━━━ GIVEN ENTRIES ━━━
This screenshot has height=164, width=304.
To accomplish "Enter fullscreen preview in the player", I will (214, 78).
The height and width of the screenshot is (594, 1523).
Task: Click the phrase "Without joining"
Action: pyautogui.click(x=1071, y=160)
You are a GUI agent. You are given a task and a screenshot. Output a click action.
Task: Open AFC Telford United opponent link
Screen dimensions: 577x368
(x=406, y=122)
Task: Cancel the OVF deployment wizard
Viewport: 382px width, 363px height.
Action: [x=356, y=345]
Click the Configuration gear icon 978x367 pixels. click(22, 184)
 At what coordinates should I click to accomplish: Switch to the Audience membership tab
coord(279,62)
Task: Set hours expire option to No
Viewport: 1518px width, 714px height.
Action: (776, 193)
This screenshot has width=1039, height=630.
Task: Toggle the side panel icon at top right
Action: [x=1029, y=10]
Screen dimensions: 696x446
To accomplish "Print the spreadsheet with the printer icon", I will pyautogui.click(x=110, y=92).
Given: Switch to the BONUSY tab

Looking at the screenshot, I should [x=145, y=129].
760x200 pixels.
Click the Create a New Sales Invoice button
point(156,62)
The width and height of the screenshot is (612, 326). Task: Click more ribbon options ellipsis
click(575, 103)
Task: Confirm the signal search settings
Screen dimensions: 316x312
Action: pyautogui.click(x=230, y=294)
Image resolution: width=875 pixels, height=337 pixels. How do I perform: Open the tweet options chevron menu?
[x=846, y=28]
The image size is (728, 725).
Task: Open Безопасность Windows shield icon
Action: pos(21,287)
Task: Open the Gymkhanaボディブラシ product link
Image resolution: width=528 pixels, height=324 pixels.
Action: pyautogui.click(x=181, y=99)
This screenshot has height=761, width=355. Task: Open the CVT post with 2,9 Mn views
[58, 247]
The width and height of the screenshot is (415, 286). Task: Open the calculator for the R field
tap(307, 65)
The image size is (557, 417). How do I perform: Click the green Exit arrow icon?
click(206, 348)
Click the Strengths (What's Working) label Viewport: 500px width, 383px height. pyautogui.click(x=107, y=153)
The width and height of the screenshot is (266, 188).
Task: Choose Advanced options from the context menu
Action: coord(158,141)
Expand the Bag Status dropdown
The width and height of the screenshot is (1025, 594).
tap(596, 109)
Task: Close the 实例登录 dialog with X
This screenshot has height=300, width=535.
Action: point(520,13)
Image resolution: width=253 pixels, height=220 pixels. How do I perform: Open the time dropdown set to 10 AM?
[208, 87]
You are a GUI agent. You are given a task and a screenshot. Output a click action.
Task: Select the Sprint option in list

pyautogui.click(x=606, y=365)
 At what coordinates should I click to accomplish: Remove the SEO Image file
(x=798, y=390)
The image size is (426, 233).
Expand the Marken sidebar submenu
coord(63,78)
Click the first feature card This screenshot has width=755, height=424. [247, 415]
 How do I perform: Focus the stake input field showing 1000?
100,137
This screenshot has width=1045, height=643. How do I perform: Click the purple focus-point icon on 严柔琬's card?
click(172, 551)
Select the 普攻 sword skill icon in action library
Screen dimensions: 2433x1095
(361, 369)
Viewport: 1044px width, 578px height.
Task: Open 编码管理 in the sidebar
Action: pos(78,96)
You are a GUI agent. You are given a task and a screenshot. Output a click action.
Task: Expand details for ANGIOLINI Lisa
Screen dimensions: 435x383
━━━
■ **TO DO**:
A full, exact repeat of the entries above is required.

■ **RESPONSE BELOW**:
This screenshot has height=164, width=304.
To accomplish "Enter fullscreen preview in the player", I will (214, 78).
The height and width of the screenshot is (594, 1523).
Task: Click the phrase "Without joining"
Action: pyautogui.click(x=1071, y=160)
You are a GUI agent. You are given a task and a screenshot. Output a click action.
Task: Open AFC Telford United opponent link
Screen dimensions: 577x368
(x=406, y=122)
Task: Cancel the OVF deployment wizard
Viewport: 382px width, 363px height.
Action: [x=356, y=345]
Click the Configuration gear icon 978x367 pixels. click(22, 184)
 At what coordinates should I click to accomplish: Switch to the Audience membership tab
coord(279,62)
Task: Set hours expire option to No
Viewport: 1518px width, 714px height.
Action: (776, 193)
This screenshot has width=1039, height=630.
Task: Toggle the side panel icon at top right
Action: [x=1029, y=10]
Screen dimensions: 696x446
To accomplish "Print the spreadsheet with the printer icon", I will pyautogui.click(x=110, y=92).
Given: Switch to the BONUSY tab

Looking at the screenshot, I should [x=145, y=129].
760x200 pixels.
Click the Create a New Sales Invoice button
point(156,62)
The width and height of the screenshot is (612, 326). Task: Click more ribbon options ellipsis
click(575, 103)
Task: Confirm the signal search settings
Screen dimensions: 316x312
Action: pyautogui.click(x=230, y=294)
Image resolution: width=875 pixels, height=337 pixels. How do I perform: Open the tweet options chevron menu?
[x=846, y=28]
The image size is (728, 725).
Task: Open Безопасность Windows shield icon
Action: pos(21,287)
Task: Open the Gymkhanaボディブラシ product link
Image resolution: width=528 pixels, height=324 pixels.
Action: pyautogui.click(x=181, y=99)
This screenshot has height=761, width=355. Task: Open the CVT post with 2,9 Mn views
[58, 247]
The width and height of the screenshot is (415, 286). Task: Open the calculator for the R field
tap(307, 65)
The image size is (557, 417). How do I perform: Click the green Exit arrow icon?
click(206, 348)
Click the Strengths (What's Working) label Viewport: 500px width, 383px height. pyautogui.click(x=107, y=153)
The width and height of the screenshot is (266, 188).
Task: Choose Advanced options from the context menu
Action: coord(158,141)
Expand the Bag Status dropdown
The width and height of the screenshot is (1025, 594).
tap(596, 109)
Task: Close the 实例登录 dialog with X
This screenshot has height=300, width=535.
Action: point(520,13)
Image resolution: width=253 pixels, height=220 pixels. How do I perform: Open the time dropdown set to 10 AM?
[208, 87]
You are a GUI agent. You are given a task and a screenshot. Output a click action.
Task: Select the Sprint option in list

pyautogui.click(x=606, y=365)
 At what coordinates should I click to accomplish: Remove the SEO Image file
(x=798, y=390)
The image size is (426, 233).
Expand the Marken sidebar submenu
coord(63,78)
Click the first feature card This screenshot has width=755, height=424. [247, 415]
 How do I perform: Focus the stake input field showing 1000?
100,137
This screenshot has width=1045, height=643. How do I perform: Click the purple focus-point icon on 严柔琬's card?
click(172, 551)
Select the 普攻 sword skill icon in action library
Screen dimensions: 2433x1095
(361, 369)
Viewport: 1044px width, 578px height.
Task: Open 编码管理 in the sidebar
Action: pos(78,96)
You are a GUI agent. You are given a task and a screenshot. Output a click action.
Task: Expand details for ANGIOLINI Lisa
Screen dimensions: 435x383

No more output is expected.